Aim of the task ▸
Select the lines below containing the word "computer".

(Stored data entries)
* * * *
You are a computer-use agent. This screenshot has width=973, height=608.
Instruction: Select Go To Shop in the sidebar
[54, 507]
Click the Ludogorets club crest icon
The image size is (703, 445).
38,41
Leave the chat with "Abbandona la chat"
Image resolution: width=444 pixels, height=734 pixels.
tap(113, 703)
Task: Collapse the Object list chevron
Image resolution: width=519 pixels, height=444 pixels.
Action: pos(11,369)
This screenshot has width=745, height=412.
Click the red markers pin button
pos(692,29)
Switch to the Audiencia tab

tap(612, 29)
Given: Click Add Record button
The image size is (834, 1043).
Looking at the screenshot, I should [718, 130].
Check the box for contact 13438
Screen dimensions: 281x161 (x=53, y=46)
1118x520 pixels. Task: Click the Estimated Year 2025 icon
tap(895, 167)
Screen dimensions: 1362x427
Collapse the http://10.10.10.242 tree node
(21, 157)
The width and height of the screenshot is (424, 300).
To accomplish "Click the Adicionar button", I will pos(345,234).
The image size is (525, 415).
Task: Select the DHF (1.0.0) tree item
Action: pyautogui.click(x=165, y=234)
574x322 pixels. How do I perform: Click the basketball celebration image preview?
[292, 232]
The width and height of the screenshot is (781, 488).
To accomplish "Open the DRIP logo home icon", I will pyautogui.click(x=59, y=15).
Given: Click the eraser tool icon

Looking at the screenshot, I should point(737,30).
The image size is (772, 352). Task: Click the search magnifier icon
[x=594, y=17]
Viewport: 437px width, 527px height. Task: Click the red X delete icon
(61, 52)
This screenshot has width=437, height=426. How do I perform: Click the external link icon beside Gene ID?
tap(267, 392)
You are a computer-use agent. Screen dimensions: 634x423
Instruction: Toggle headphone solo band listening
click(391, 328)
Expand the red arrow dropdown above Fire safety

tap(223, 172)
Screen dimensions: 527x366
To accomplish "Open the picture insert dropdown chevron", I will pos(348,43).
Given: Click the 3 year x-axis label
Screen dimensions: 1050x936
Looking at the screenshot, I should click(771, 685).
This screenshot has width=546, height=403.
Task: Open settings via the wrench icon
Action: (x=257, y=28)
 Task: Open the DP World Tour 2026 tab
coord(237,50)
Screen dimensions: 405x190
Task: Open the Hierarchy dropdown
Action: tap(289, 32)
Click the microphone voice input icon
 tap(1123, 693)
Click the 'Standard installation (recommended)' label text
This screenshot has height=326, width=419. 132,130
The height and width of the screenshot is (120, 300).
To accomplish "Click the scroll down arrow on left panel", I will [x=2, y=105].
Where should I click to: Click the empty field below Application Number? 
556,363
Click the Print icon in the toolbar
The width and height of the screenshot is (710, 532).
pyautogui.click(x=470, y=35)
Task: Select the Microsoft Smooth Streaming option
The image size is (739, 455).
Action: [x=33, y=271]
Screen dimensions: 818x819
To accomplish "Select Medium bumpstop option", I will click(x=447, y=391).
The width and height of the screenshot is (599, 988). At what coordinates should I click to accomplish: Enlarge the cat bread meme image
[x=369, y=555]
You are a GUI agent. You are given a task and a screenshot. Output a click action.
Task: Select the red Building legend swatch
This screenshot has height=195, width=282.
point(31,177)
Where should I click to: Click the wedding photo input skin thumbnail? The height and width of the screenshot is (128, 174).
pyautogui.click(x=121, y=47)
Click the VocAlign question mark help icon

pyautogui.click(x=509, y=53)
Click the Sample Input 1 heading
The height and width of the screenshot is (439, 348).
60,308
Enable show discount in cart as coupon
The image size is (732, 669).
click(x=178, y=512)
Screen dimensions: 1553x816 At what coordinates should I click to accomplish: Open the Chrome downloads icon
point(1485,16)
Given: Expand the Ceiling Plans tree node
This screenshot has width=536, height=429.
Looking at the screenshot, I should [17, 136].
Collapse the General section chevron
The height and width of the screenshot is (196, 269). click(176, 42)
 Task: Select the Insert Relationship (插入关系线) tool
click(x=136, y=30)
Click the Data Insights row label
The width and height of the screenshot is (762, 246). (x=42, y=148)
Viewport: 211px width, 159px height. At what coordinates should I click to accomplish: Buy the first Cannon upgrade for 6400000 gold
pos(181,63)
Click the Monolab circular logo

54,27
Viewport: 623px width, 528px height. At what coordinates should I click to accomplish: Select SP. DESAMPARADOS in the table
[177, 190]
* * * *
Reply to the task ▸
You are a computer-use agent. This screenshot has width=973, height=608.
You are a computer-use agent. Screen dimensions: 634x423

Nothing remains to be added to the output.